Aim of the exercise →
State how many lines in the entries below hold the string "input", and give nothing besides that number.

[Data records Boundary: Start]

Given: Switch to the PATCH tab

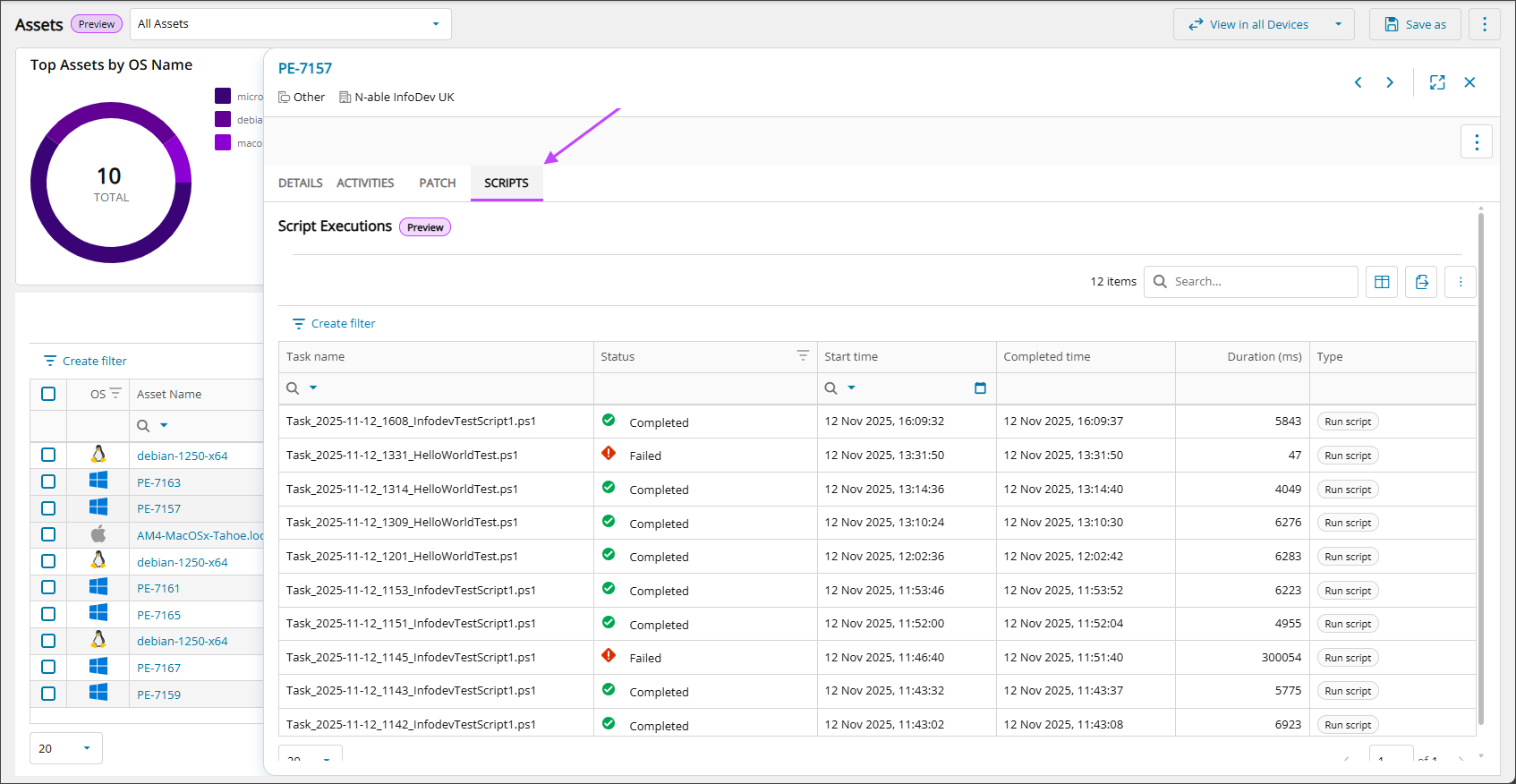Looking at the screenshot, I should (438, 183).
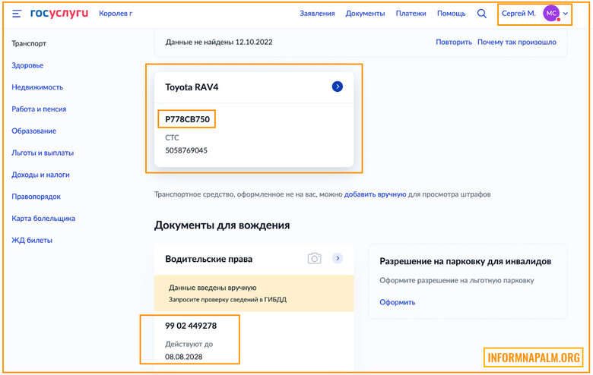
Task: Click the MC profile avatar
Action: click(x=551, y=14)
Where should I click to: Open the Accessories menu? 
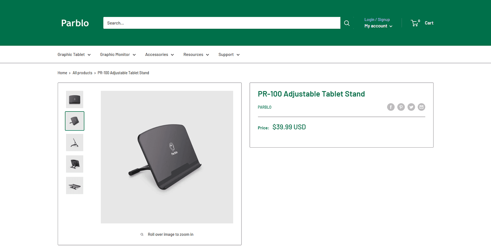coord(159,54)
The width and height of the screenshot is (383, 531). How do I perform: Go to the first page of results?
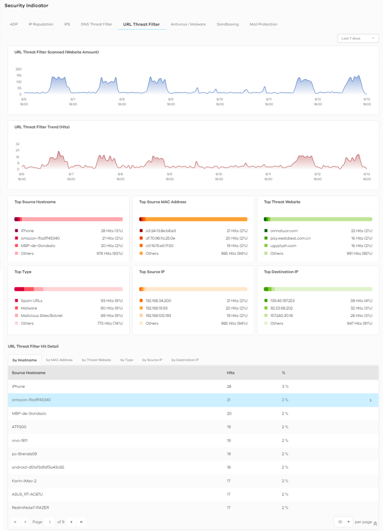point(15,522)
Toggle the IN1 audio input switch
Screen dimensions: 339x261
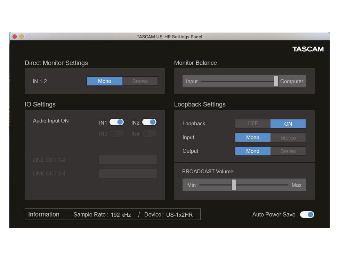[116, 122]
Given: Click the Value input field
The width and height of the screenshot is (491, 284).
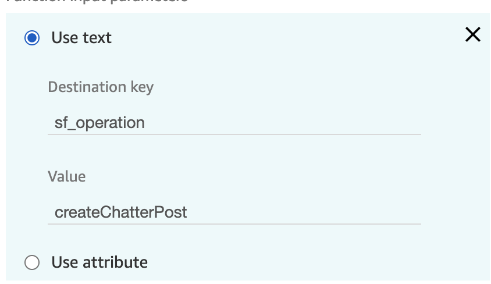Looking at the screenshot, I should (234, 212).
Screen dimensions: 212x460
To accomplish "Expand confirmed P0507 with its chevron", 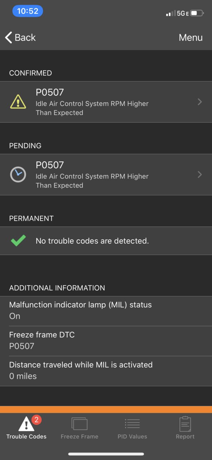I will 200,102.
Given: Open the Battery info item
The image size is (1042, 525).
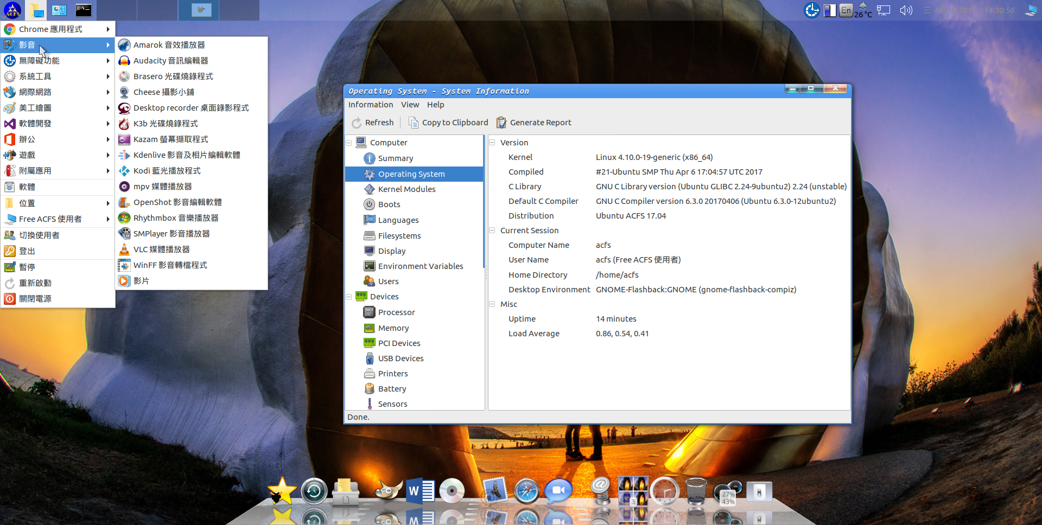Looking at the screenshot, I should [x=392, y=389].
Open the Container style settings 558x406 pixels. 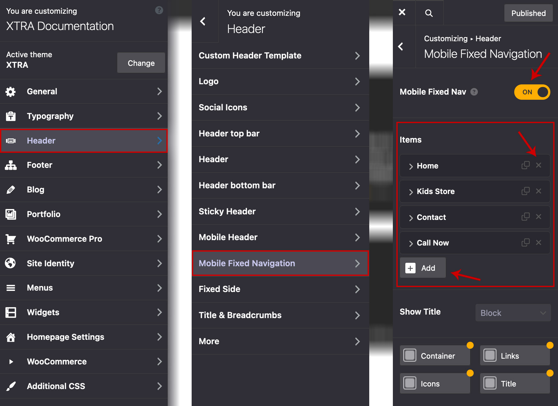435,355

[Data records Boundary: End]

Exercise solution →
2